Re: [PATCH RESEND v1 1/2] drivers: qcom: rpmh-rsc: clear active mode configuration for wake TCS

Doug Anderson <dianders@xxxxxxxxxxxx> · Thu, 26 Mar 2020 11:07:07 -0700

Hi

On Mon, 18 Feb 2019 19:32:09 Raju P.L.S.S.S.N <rplsssn@xxxxxxxxxxxxxx> wrote:
>
> For RSCs that have sleep & wake TCS but no dedicated active TCS, wake
> TCS can be re-purposed to send active requests.

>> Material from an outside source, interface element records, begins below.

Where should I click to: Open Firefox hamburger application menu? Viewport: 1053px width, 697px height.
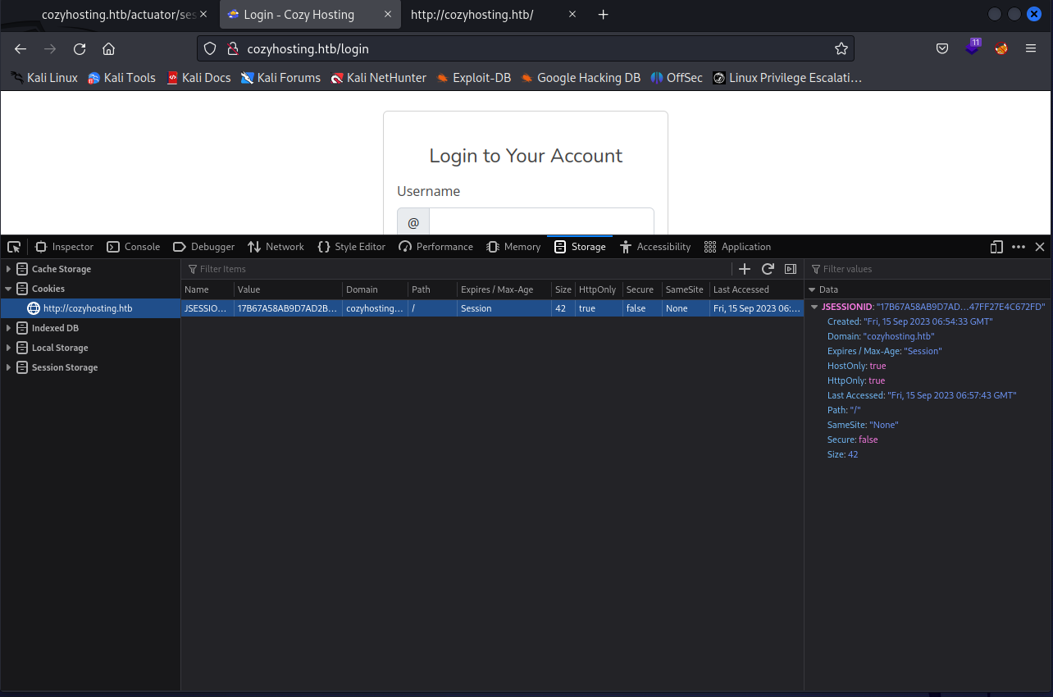tap(1031, 49)
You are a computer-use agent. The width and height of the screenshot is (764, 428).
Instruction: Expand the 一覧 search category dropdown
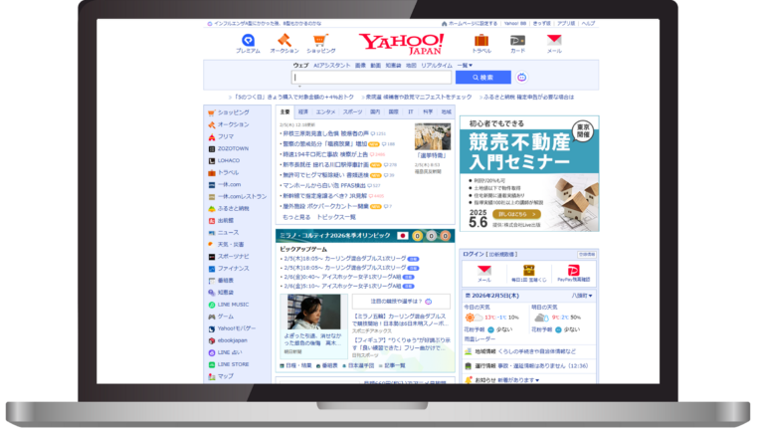tap(465, 65)
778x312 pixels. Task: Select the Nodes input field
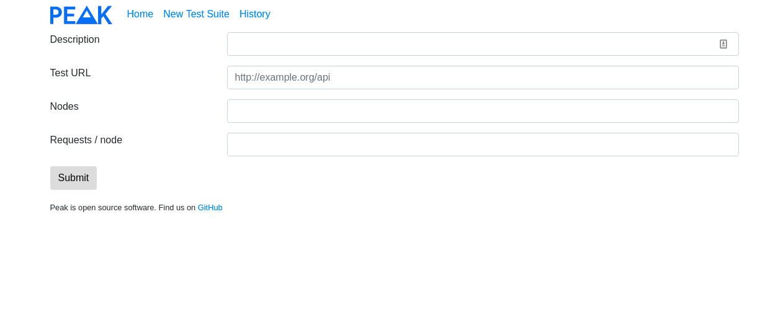(x=483, y=111)
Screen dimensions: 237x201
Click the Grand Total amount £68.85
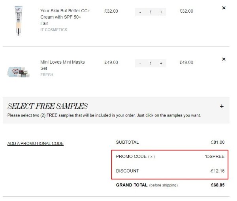coord(218,185)
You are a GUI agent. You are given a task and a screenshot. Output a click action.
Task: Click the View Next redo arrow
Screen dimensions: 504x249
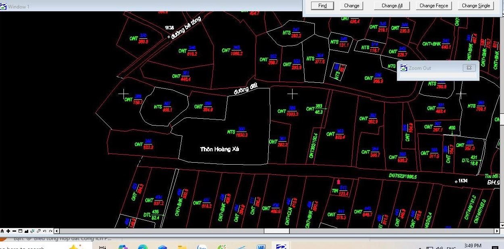[50, 231]
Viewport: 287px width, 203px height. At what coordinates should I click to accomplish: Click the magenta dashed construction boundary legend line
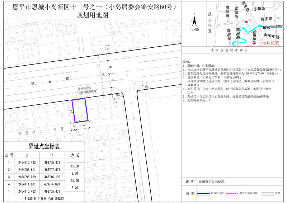click(x=232, y=193)
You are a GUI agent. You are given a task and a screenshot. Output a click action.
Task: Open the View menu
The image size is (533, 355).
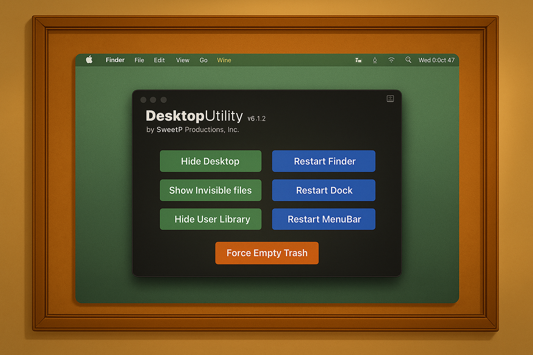(x=183, y=60)
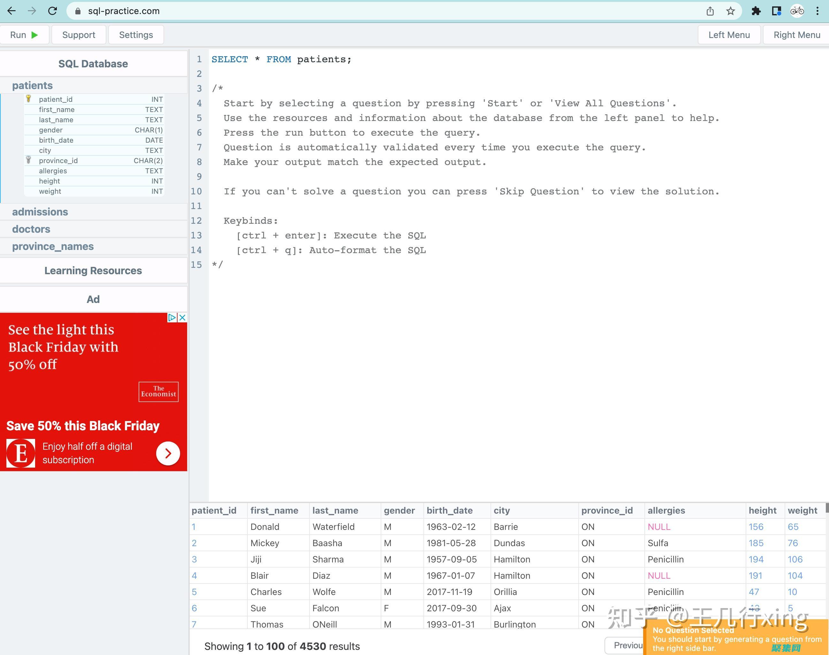Image resolution: width=829 pixels, height=655 pixels.
Task: Click the share icon in the browser toolbar
Action: point(710,11)
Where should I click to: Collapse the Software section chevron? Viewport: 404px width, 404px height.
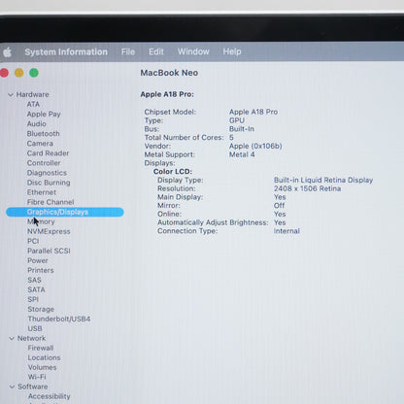tap(12, 387)
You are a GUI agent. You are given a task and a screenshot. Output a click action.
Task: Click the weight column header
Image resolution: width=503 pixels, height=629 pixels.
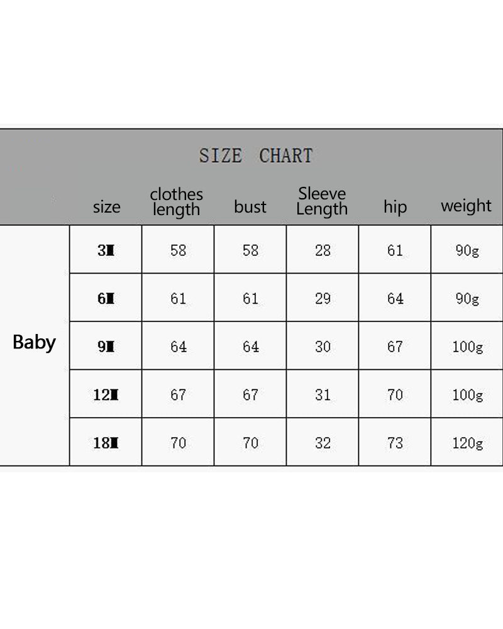tap(466, 206)
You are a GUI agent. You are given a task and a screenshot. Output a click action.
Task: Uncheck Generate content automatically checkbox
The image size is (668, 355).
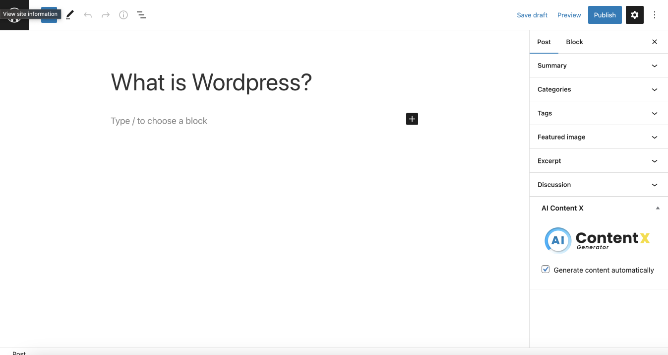[546, 269]
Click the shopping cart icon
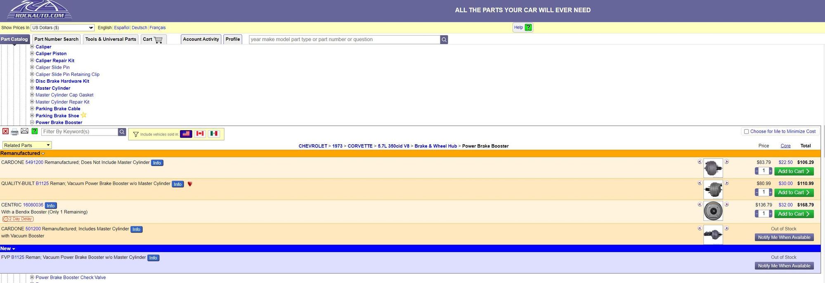Image resolution: width=825 pixels, height=283 pixels. [x=158, y=40]
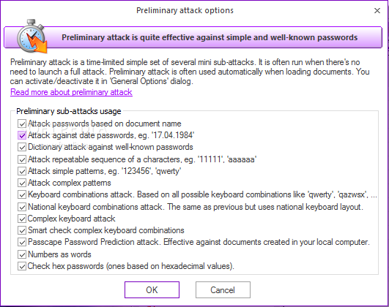Disable dictionary attack against well-known passwords
This screenshot has height=307, width=389.
pyautogui.click(x=22, y=148)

Once the active requests
> are sent and response is received, the active mode configuration needs
> to be cleared so that controller can use wake TCS for sending wake
> requests.
>
> Signed-off-by: Raju P.L.S.S.S.N <rplsssn@xxxxxxxxxxxxxx>
> Reviewed-by: Matthias Kaehlcke <mka@xxxxxxxxxxxx>
> ---
>  drivers/soc/qcom/rpmh-rsc.c | 77 ++++++++++++++++++++++++++-----------
>  1 file changed, 54 insertions(+), 23 deletions(-)
>
> diff --git a/drivers/soc/qcom/rpmh-rsc.c b/drivers/soc/qcom/rpmh-rsc.c
> index 75bd9a83aef0..6cc7f219ce48 100644
> --- a/drivers/soc/qcom/rpmh-rsc.c
> +++ b/drivers/soc/qcom/rpmh-rsc.c
> @@ -201,6 +201,42 @@ static const struct tcs_request *get_req_from_tcs(struct rsc_drv *drv,
>         return NULL;
>  }
>
> +static void __tcs_trigger(struct rsc_drv *drv, int tcs_id, bool trigger)

nit: can you rename this to __tcs_set_trigger() so it's a little more
obvious that the last value means trigger/untrigger?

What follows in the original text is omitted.